As to the 1305 terminals, I don't ever recall seeing one with an internal brake chopper (thus, the BRK- terminal). That's not going to give you a connection to the DC bus - side because the brake IGBT is in between. On drives built with internal choppers, you don't get both sides of the DC bus.

They must have added those choppers later in the 1305 production. The units I have on the trainers we used to use in my seminars had +/- terminals so the bus could have been read directly. They were very early production.
 
How would 120 vac leaking to the motor case cause the drive to overvolt?

I thought overvolt was an issue on the primary ac side of the drive before the conversion to dc?
 
How would 120 vac leaking to the motor case cause the drive to overvolt?

I thought overvolt was an issue on the primary ac side of the drive before the conversion to dc?

Kid
the overvolts (or undervolts) refer to the DC bus voltage itself ie between the rectifiers and IGBTs.

Paul is it possible extra long screw for peckerhead protruded thru and contacted windings OR chafed a wire inside the peckerhead?

Dan Bentler
 
How would 120 vac leaking to the motor case cause the drive to overvolt?
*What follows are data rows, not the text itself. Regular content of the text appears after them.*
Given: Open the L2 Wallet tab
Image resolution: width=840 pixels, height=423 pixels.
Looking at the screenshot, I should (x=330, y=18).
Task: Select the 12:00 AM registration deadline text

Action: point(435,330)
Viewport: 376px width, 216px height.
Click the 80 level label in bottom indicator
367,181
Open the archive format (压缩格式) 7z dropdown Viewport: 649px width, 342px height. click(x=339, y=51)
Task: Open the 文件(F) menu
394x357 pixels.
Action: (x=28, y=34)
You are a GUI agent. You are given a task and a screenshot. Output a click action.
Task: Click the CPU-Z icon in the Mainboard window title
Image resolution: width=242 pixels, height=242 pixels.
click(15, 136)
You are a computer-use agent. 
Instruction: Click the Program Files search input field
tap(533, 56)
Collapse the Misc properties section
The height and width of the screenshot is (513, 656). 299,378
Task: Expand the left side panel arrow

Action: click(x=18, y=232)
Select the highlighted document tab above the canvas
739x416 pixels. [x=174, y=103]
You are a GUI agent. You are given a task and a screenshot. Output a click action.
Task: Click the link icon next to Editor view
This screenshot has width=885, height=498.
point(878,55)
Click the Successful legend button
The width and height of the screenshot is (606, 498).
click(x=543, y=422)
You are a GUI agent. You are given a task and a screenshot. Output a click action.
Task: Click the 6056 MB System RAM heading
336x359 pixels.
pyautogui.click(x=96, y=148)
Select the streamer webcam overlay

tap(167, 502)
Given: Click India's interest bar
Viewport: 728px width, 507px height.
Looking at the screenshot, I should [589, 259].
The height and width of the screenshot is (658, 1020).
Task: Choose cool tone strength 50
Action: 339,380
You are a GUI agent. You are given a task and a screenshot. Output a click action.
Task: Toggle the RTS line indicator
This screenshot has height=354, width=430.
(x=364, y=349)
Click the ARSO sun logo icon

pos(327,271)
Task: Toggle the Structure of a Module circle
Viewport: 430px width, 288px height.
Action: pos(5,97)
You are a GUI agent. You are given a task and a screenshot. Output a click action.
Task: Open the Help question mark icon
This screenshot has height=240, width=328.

I still can't wrap my head around that one. I know that when we isolated that heater circuit by removing it back to the upstream conduit, the problem went away.

leitmotif said:
Paul is it possible extra long screw for peckerhead protruded thru and contacted windings OR chafed a wire inside the peckerhead?

Dan Bentler

Nope. Blind threaded holes, plenty deep. I could cause the low megohm reading simply by pressing the housing against the motor case with no screws. Pull the box away from the motor, and the reading would go back to normal (550 megohms). We even wrapped tape around the motor connection block just in case we were somehow arcing through an invisible crack in the insulation of the tiny wires that go from the junction block to the motor windings.